Your output is the line containing "Given: Select Person" plus every line after it in the listing, reproduced exactly.

> **Data extract**:
* * * * *
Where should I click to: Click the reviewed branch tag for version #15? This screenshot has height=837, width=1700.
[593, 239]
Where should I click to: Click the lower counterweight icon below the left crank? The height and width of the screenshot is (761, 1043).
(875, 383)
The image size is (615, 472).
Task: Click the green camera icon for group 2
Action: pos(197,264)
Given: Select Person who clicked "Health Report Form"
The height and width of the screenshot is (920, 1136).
* * * * *
> **Written reply**:
Given: Select Person who clicked "Health Report Form"
The height and width of the screenshot is (920, 1136).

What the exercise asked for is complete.